Two things made the iPad the fastest-selling electronic gadget in history. First, it’s so simple. No overlapping windows; every app runs full screen. No Save command; everything is autosaved. No files or folders. No menus. All your apps are in one place, the Home screen. To beginners, technophobes, and even old-timers, the iPad’s software represents a refreshing decluttering of the modern computer.

The second huge iPad sales point is that multitouch screen. You operate the whole thing by touching or dragging your fingers on the glass. For example, you cycle through screens by swiping. You zoom out on a map, photo, or Web page by pinching two fingers. You rotate a photo by twisting two fingers, and so on.

So Apple thought, if simplicity and touch gestures made the iPad a megahit, why can’t we do the same for the Mac?

And it set out to bring as many of the iPad’s features and as much of its personality to your Mac as possible. Today’s OS X features like Full Screen mode, Auto Save, and Launchpad are total iPad rip-offs; if Apple hadn’t stolen these features from itself, it would surely be suing for copyright infringement. In Mavericks, even the app names are the same as what’s on iOS: Reminders, Notes, Notification Center, Game Center, Maps, iBooks, and so on.

Apple even brought the whole multitouch thing over to the Mac. No, you don’t touch the screen; you’d get screaming arm pain if you had to spend the day with your arm outstretched, manipulating tiny controls on a vertical surface three feet away. (The resulting ache actually has a name in the computer biz: gorilla arm.)

Instead, you use all those same iPad gestures and more, right on the surface of your laptop trackpad or (if you have Apple’s Magic Mouse) the top surface of the mouse.

All of OS X’s big-ticket features are intended to work together. For example, suppose you’re looking at a document in Full Screen view (feature #1). How are you supposed to switch to the next app? By swiping across the trackpad in the “next app” gesture (feature #2). Then you might pinch four fingers together (feature #3) to open Launchpad so you can open another program.

It’s a new way to work, for sure. And it’s optional. If it doesn’t float your boat, you can ignore all of it (Full Screen, gestures, Launchpad, Auto Save).

But you should at least make an informed decision—and that’s the purpose of the next few pages. They’re a tutorial. They walk you through a typical OS X working session the way Apple intended you to work. If you follow along, you’ll wind up with a good sense of how much you like (or don’t like) the iPaddified Mac.

NOTE

In this book, you’ll see touch gestures provided separately for trackpads (either the one on your laptop, or Apple’s external Magic Trackpad) and the Magic Mouse (Apple’s latest mouse, whose surface is touch sensitive).

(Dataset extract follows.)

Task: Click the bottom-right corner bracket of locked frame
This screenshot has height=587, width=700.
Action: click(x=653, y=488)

Why aren’t the gestures identical? Because the Magic Mouse requires at least two fingers to hold, so some of the more multi-fingered gestures aren’t practical. And remember, on the trackpad you need a finger just to move the cursor—and on the Magic Mouse, moving the mouse moves the cursor.

Launchpad

All right. It’s Monday morning. Yawn, stretch, fluff your hair (if any).

You want to start with a quick Web check. And for that, you’ll need Safari, the Mac’s Web browser.

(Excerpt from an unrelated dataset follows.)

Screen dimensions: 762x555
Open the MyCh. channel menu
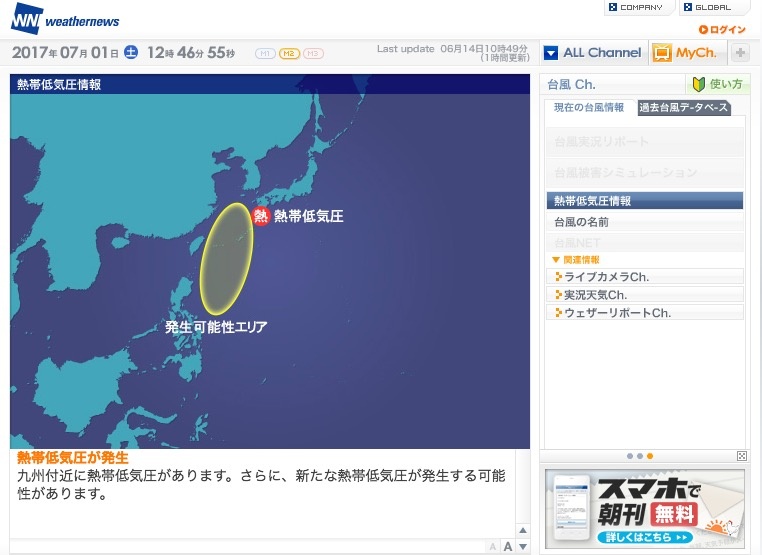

1. Put four fingers on the trackpad (thumb and three fingers), and pinch them inward toward the center.

If you have a Magic Mouse, just click Launchpad on the Dock.

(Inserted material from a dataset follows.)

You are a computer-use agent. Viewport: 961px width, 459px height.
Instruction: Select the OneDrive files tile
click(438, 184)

Your screen goes dark and fills up with what looks like the Home screen on the iPhone or iPad. You’ve just opened Launchpad. Here are the icons of all your Mac’s programs, evenly spaced, arrayed (if there are lots of them) on multiple “pages.” Figure 3 shows the idea.

NOTE

The four-finger pinch gesture opens Launchpad only on trackpads. If you don’t have one, click the Launchpad icon on the Dock instead. It looks like a rocket ship ().

Suppose, for the sake of this exercise, that you can’t find the Safari icon. It’s on a different page.

Launchpad displays all your programs’ icons at once, neatly spaced and ready to open with a single click. To see more pages full of icons, swipe left or right with two fingers on your trackpad (or with one finger on your Magic Mouse).Also note the search box at top.

Figure 3. Launchpad displays all your programs’ icons at once, neatly spaced and ready to open with a single click. To see more pages full of icons, swipe left or right with two fingers on your trackpad (or with one finger on your Magic Mouse). Also note the search box at top.

2. With two fingers on the trackpad, swipe left or right to change “pages.” Stop when you spot Safari.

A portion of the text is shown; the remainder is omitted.